Le tournoi des Minnesänger (Acte II)
Annoncé aphone par le
directeur en début de représentation, Scott MacAllister a à la fois sauvé le
spectacle et dénaturé, déstabilisant de toute évidence ses partenaires. La voix
est apparemment celle du rôle, mais le ténor états-unien l’a alternativement
poussée et retenue, l’étouffant même dans certains solos et marquant souvent
les notes plutôt que de les chanter, voire s’effaçant totalement dans les
ensembles. Au début de l’acte III on crut le spectacle définitivement terminé lorsque
le directeur s’est présenté une seconde fois à l’avant-scène, micro à la main,
pour déclarer que le médecin était venu et avait recommandé au ténor de ne pas
poursuivre.

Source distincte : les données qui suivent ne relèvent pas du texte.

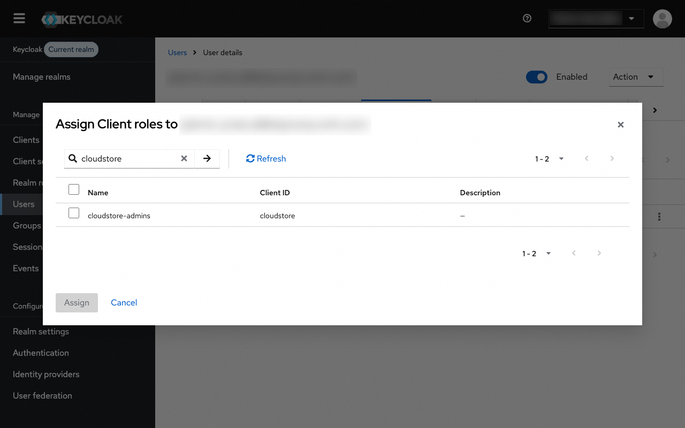
Task: Submit search using the arrow icon
Action: click(207, 158)
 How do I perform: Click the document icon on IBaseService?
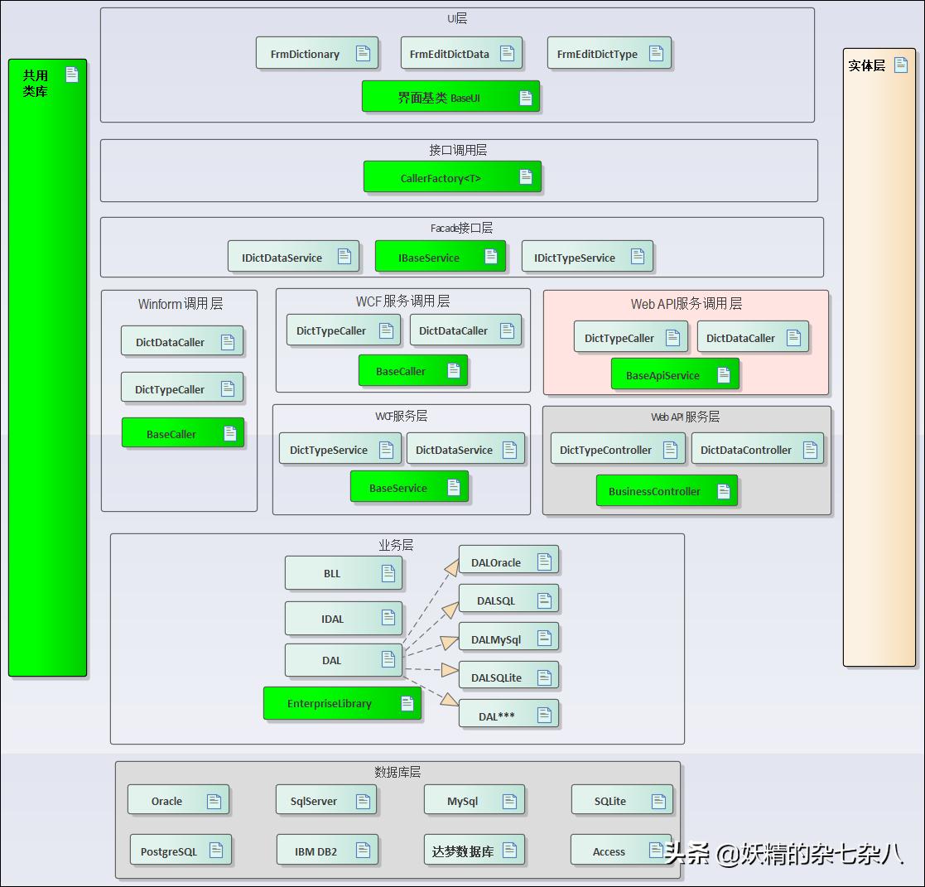pos(491,256)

Le théâtre aurait alors téléphoné à Karlsruhe où sa doublure se
trouvait, mais celui-ci n’aurait pas décroché... Scott MacAllister a alors
décidé de reprendre, mais le public était averti qu’il ne chanterait pas
vraiment... Aussi, la surprise allait être grande lorsque l’on entendit Tannhäuser
chanter son récit de Rome à pleine voix, comme si de rien n’était, en dépit de légères
défaillances. Le ténor s’était-il réservé pour la fin, élégant, pour pouvoir
remercier le public de sa patience ? A-t-il craint pour sa voix face à un
rôle terriblement exigeant et trop lourd pour lui ?... Pourront le dire ceux
qui assisteront aux prochaines représentations...

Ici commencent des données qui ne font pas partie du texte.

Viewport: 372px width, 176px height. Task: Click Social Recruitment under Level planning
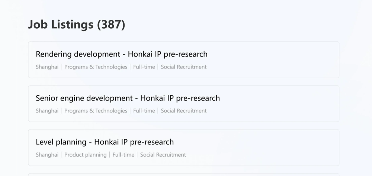(x=163, y=155)
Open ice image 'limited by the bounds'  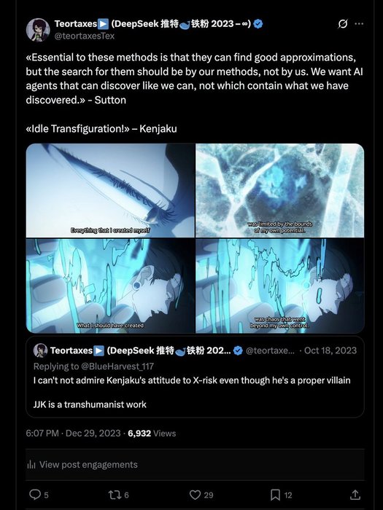click(279, 190)
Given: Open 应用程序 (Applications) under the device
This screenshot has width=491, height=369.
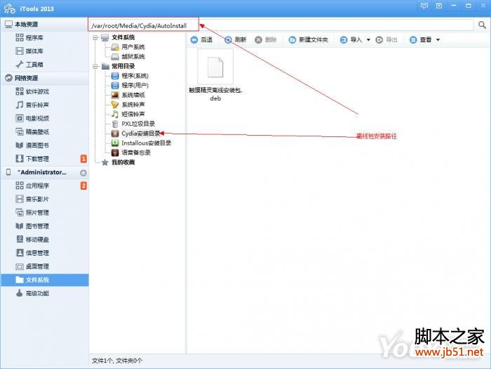Looking at the screenshot, I should point(36,186).
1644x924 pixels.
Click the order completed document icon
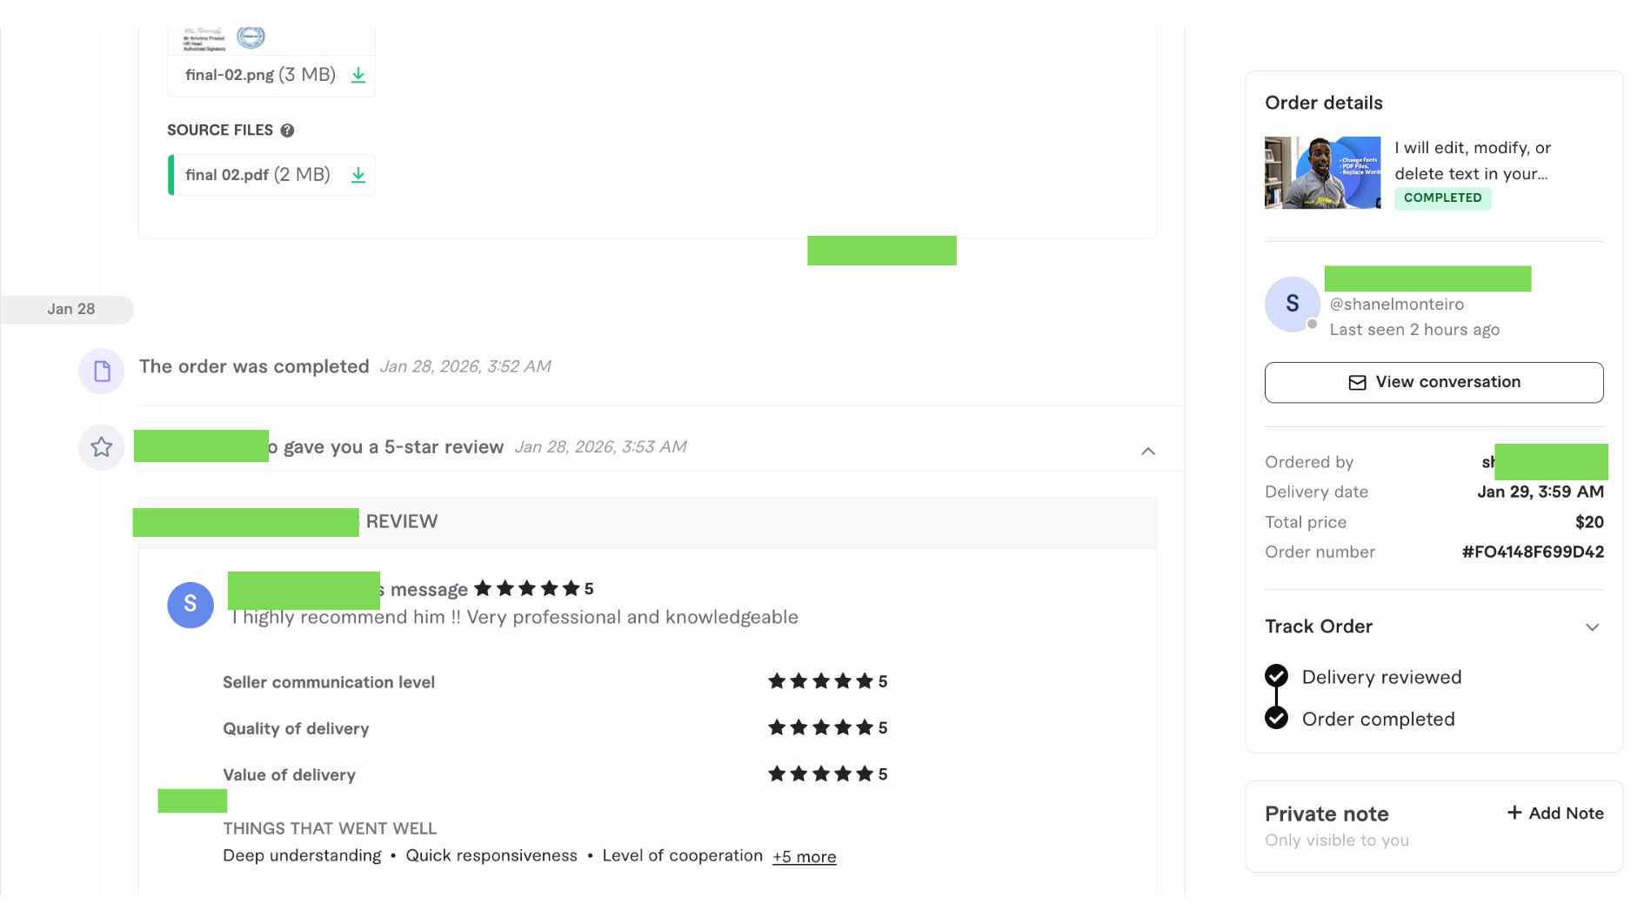click(102, 372)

Barbara Haveman (Elisabeth) et Scott MacAllister (Tannhäuser) (Acte III, final)
Quant au reste de la
distribution, l’on a entendu Béatrice Uria-Monzon plus vaillante dans le rôle
de Vénus que cet après-midi de dimanche, notamment à l’Opéra de Paris en décembre
2007. La mezzo-soprano française semblait engoncée dans sa grande robe rouge et
dans la direction d’acteur, et la voix était moins colorée et constante que de
coutume, comme si la cantatrice manquait d’assurance. Barbara Haveman est
une Elisabeth touchante et décidée, séduisante et brûlante, mais la voix est
trop pleine et trop mûre pour le personnage. Dans le rôle immanquable de
Wolfram, Jochen Kupfer s’avère idoine, révélant un potentiel vocal et
dramatique patent, même si son Wolfram paraît un peu vert, mais sa spontanéité
et sa générosité naturelle convainquent, la voix est solide et le timbre plaisant. En
vieux routier, Kristinn Sigmundsson campe un Landgrave vocalement
impressionnant et noble de stature. Les quatre Minnesänger de la Wartburg (Gijs
Van der Linden, Roger Padullés, Raimund Nolte et Ugo Hinderer) sont irréprochables.